Even the technical details disclosed look very similar. Both tests were using smartphone form factor test devices from Qualcomm integrating the latter’s Snapdragon X50 5G modem and RF subsystem (see the picture), both were going through Ericsson 5G-NR capable radios connected to 3x virtual core networks.

These announcements followed hot on the heels of a couple of other 5G firsts in the last few days: last week Verizon and Nokia claimed to have completed the first over-the-air data transmission on a commercial 5G NR network in Washington DC, though the receiving end was not exactly a smartphone-like device. On Monday Nokia announced its demo with Sprint to conduct the first (in the US though) 5G NR connection over Massive MIMO.

Ericsson and Qualcomm claimed to have completed the first 5G NR ‘call’ to a smartphone-like device (which was pretty similar to the ones used in the AT&T and Verizon tests). That announcement itself came a couple of days after Ericsson announced another similar test with Intel. These two slightly earlier tests were conducted in lab environment while the latest AT&T and Verizon cases were done over live networks, or as AT&T emphatically stressed, “Not a lab. Not preproduction hardware. Not emulators.”

We understand the marketing departments of these companies must be busy generating as big a buzz as possible in the run-up to the Mobile World Congress America (starting tomorrow).

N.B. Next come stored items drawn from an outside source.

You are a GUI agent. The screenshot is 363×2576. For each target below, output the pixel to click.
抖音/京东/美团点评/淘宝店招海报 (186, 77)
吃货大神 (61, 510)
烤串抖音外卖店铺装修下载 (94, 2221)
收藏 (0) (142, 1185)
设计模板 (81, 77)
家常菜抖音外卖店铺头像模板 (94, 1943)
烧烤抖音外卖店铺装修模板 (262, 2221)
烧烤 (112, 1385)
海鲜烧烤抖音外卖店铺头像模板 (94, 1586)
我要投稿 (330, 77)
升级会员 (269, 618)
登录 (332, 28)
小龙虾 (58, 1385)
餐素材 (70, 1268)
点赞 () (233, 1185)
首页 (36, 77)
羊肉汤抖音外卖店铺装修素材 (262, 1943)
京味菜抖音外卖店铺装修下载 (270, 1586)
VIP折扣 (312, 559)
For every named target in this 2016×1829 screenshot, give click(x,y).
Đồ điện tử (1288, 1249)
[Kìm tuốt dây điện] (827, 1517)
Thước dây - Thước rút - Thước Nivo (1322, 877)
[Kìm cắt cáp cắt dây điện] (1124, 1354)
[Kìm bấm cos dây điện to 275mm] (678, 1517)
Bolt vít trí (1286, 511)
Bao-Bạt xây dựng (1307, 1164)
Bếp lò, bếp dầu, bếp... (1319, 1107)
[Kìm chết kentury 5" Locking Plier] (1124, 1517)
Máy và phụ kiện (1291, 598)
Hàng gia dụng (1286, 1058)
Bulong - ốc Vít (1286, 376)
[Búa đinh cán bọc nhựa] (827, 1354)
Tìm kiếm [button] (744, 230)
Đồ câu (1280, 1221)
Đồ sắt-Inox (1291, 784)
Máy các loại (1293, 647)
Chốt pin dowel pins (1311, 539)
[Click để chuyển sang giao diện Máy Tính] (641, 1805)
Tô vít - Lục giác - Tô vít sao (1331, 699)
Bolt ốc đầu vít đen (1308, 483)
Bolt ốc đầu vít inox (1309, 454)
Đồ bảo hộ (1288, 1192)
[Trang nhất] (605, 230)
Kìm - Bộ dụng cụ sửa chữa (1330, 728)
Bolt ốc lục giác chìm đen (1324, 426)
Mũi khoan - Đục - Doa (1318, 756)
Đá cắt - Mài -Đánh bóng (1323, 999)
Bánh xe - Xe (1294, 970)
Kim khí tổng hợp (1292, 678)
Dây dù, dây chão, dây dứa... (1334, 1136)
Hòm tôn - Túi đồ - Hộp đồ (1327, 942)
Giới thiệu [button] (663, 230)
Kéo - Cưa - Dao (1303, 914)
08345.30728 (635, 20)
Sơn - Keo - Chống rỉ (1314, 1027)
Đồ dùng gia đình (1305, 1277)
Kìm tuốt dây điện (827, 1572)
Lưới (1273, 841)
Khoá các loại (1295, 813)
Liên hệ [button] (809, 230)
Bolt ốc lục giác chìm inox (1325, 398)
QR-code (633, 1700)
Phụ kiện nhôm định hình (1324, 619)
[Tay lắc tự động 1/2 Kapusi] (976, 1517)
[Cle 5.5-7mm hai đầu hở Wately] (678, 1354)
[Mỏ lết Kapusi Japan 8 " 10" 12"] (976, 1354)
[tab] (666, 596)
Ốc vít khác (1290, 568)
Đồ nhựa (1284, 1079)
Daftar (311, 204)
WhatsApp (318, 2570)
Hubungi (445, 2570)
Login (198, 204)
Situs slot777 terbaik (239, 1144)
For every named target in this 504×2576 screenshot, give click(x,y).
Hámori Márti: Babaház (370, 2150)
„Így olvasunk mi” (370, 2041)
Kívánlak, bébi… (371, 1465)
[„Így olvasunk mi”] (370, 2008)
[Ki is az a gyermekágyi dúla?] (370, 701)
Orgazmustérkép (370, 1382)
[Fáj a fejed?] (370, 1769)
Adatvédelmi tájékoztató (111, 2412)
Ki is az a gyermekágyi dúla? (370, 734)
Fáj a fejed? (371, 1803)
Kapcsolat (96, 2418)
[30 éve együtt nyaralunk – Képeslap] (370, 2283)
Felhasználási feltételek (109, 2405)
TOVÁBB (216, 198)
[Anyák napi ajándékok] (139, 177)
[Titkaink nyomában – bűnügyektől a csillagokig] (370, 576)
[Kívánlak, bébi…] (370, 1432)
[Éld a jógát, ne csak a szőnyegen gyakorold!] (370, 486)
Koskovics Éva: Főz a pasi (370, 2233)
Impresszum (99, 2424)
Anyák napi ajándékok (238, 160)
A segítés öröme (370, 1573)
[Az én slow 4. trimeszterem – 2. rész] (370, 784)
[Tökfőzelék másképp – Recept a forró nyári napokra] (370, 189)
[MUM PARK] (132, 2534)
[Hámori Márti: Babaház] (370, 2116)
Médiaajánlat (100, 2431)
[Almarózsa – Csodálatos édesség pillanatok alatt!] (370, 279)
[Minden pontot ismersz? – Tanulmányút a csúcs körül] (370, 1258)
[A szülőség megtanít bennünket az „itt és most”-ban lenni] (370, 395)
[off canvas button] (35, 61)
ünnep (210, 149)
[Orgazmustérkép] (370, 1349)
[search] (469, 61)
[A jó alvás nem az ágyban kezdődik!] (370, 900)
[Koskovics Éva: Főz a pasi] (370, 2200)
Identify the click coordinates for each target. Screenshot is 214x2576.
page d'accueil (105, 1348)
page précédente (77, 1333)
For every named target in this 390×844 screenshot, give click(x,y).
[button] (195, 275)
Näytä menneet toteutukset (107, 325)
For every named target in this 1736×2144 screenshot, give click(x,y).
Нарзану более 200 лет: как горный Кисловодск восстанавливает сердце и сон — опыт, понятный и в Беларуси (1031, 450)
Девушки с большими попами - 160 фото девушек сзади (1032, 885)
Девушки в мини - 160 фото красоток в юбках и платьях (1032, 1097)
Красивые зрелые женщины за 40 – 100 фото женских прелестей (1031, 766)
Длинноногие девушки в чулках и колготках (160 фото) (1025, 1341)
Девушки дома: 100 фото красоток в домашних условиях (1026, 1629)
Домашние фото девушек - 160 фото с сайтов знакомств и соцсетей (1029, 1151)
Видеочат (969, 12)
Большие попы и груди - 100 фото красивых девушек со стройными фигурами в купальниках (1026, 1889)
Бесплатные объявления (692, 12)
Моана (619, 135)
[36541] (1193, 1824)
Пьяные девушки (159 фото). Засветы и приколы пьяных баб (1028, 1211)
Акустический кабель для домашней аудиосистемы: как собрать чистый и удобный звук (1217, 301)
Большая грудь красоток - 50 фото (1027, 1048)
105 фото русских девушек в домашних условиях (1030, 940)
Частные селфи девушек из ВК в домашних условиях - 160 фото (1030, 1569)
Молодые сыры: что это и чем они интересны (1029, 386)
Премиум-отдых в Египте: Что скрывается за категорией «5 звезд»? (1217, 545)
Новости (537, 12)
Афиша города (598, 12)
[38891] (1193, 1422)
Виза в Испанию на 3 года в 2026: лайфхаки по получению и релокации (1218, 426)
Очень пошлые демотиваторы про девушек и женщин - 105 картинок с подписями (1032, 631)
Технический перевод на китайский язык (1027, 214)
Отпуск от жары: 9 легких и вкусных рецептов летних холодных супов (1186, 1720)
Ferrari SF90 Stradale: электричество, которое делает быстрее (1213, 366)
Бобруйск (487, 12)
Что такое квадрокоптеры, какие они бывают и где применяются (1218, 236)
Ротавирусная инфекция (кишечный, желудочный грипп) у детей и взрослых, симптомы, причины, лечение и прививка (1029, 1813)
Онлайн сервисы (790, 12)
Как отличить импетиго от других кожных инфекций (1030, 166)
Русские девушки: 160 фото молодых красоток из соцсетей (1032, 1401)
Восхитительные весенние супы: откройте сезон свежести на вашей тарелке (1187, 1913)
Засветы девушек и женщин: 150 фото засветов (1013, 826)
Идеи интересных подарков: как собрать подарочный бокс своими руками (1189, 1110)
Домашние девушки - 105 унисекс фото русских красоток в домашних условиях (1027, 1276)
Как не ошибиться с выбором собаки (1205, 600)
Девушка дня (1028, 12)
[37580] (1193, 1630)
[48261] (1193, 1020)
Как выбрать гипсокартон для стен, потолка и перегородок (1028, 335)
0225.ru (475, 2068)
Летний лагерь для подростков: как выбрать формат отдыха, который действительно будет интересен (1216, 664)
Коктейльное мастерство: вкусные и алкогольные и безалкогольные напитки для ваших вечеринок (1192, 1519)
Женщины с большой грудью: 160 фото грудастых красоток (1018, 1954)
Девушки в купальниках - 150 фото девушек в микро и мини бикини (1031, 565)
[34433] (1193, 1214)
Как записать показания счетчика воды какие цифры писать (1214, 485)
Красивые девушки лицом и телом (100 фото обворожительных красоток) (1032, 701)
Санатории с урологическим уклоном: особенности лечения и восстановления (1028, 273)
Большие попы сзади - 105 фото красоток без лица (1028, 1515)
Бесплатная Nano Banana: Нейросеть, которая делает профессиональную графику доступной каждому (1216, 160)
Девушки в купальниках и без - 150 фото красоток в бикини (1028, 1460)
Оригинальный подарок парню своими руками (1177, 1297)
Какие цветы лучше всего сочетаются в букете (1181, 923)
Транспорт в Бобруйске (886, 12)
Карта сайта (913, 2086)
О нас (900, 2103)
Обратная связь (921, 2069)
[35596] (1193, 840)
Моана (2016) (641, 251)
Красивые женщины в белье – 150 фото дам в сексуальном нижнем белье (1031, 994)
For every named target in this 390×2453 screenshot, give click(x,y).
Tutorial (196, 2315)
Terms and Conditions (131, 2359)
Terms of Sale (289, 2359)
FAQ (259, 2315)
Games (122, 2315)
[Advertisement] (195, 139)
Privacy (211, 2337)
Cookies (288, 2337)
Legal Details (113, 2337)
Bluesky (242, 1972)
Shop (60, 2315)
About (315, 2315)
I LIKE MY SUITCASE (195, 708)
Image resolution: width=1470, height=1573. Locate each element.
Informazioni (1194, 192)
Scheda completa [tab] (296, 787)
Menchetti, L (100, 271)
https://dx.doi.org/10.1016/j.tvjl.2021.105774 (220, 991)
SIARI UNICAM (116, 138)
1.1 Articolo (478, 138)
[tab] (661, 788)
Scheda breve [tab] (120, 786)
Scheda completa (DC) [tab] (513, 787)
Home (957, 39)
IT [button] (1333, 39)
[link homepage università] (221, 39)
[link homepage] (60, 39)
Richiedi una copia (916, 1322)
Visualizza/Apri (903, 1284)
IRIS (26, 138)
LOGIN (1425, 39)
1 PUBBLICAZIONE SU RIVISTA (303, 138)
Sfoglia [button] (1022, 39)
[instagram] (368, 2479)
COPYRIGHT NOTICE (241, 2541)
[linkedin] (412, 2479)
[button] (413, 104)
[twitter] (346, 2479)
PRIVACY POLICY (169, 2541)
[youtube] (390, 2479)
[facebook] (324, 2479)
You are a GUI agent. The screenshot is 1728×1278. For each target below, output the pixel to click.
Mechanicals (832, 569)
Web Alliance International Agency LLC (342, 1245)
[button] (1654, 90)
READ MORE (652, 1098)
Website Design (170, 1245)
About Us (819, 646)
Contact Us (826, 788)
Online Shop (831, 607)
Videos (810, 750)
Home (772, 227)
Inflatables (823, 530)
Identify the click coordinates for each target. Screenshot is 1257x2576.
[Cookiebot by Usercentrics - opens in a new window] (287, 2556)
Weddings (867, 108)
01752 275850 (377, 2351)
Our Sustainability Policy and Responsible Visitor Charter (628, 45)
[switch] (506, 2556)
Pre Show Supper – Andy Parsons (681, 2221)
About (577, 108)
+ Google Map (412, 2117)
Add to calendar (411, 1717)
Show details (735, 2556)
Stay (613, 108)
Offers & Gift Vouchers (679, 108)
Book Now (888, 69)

Meanwhile we cannot discount that tests and announcements (and claims) like these do show the wider world 5G potentials when the commercial networks roll out in the coming months and years, though at the moment all these firsts still do not mean anything for consumers as no 5G terminals are available yet.

Another interesting angle to look at these tests is how active the US carriers are in pushing ahead 5G on mmWave, which contrast with how slow the European operators and regulators are moving. The European Commission launched a project to look into the feasibility of using mmWave for 5G deployment in the EU. A reporting session was organised in Brussels in June this year. The views were divided, and conclusions elusive. The main doubt from the industry looked to be the lack of compelling business case and the wrangling between the telecom industry and the satellite industry on the utilisation of the lower mmWave spectrum, hence the lack of contiguous bands for 5G buildout.

It may be a worthy reminder that we can never tell with full confidence what new technologies can do. Andre Fuetsch, AT&T Communications’ CTO was bang on when he said “… yet to be discovered experiences will grow up on tomorrow’s 5G networks. Much like 4G introduced the world to the gig economy, mobile 5G will jumpstart the next wave of unforeseen innovation.”